In a move aimed at strengthening the capital raising ecosystem for REITs and InvITs, SEBI vide Consultation paper dated August 1, 2025, had proposed to expand the definition of ‘Strategic Investor’ under the REITs and InvITs Regulations. The proposal seeks to include qualified institutional buyers (QIBs) and certain categories of foreign portfolio investors (FPIs) under this category. Accordingly, an entity classified as a QIB under the ICDR Regulations may apply as a ‘Strategic Investor’. Public Comments may be submitted by August 22, 2025.

2.1 Background and Rationale

Currently, the definition of Strategic Investor is limited to a narrow set of entities. It excludes many institutional investors such as public financial institutions, insurance funds, provident funds, and pension funds, entities that are actively investing in REIT and InvIT units but are not eligible to apply under the Strategic Investor category.
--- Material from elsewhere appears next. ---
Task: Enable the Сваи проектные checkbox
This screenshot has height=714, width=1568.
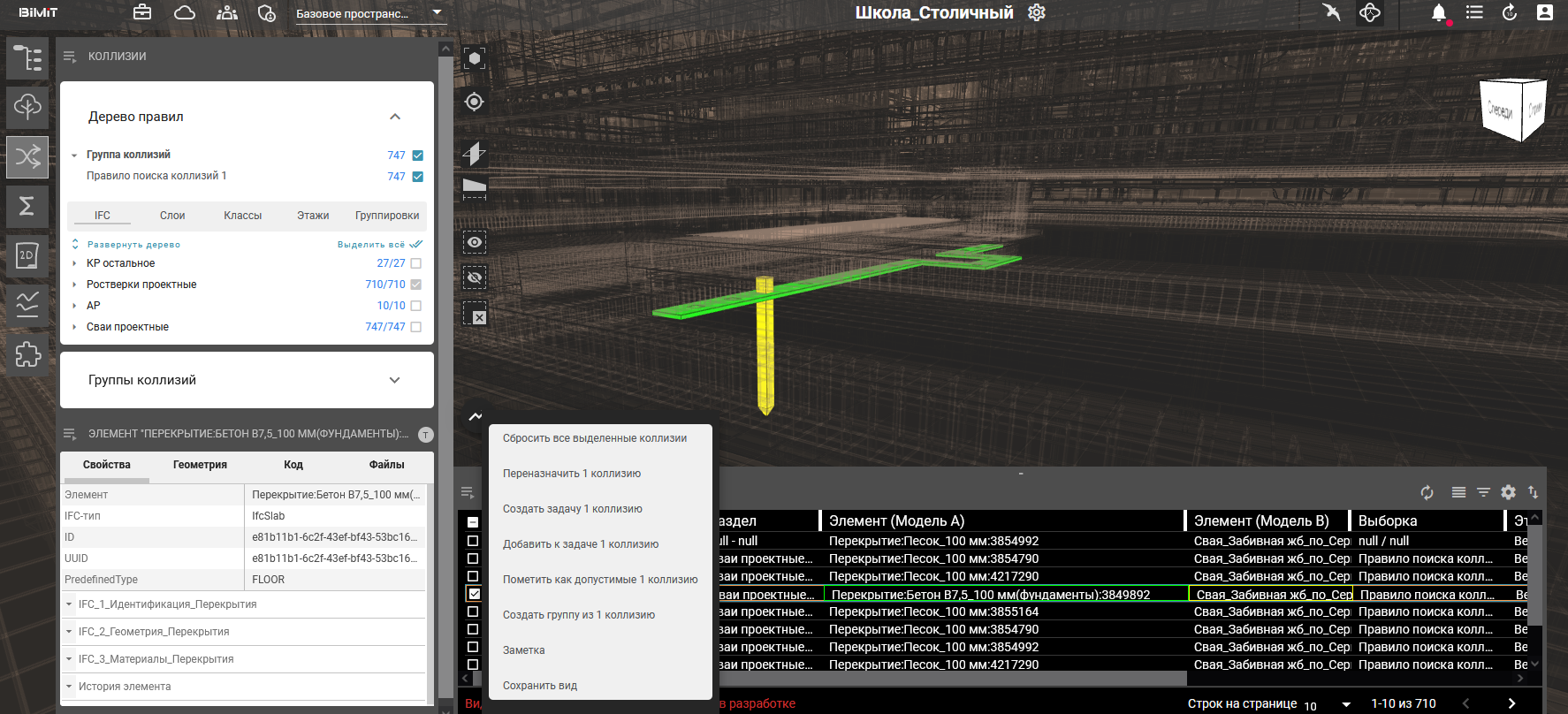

Further, the definition of QIBs under the ICDR Regulations is broader in scope than the current definition of strategic investor under the REIT and InvIT Regulations. Accordingly, to promote ease of doing business by enabling REITs and InvITs to attract capital from more investors under the Strategic Investor category, SEBI proposes amending the definition of strategic investor to allow entities considered QIBs under the ICDR Regulations to apply as strategic investors.

2.2 Who are Strategic Investors?

Strategic Investors are allotted units before the public issue opens. They are required to invest at least 5% of the total offer size and can invest up to 25% of the total offer size. These investors are required to enter into a binding unit subscription agreement with the Manager of REIT/Investment Manager of the InvIT, and the units subscribed by such investors are subject to lock-in period of 180 days from the date of listing.

Regulation 2(1)(ztb) of the REIT Regulations and Regulation 2(1)(zza) of the InvIT Regulations define the term ‘Strategic Investor’ as follows –

The term ‘strategic investor’ means –

  • An infrastructure finance company registered with the RBI as a Non-Banking Financial Company
  • A Scheduled Commercial Bank
  • A multilateral and/or bilateral development financial institution
  • A systemically important Non-banking Financial Company registered with the RBI
  • A foreign portfolio investor
  • An insurance company registered with the Insurance Regulatory and Development Authority of India
  • A mutual fund

who invest, either jointly or severally, not less than 5% of the total offer size of the REIT or such amount as may be specified by the Board from time to time, subject to the compliance with applicable provisions, if any, of the FEMA, 1999 and the rules or regulations or guidelines made thereunder.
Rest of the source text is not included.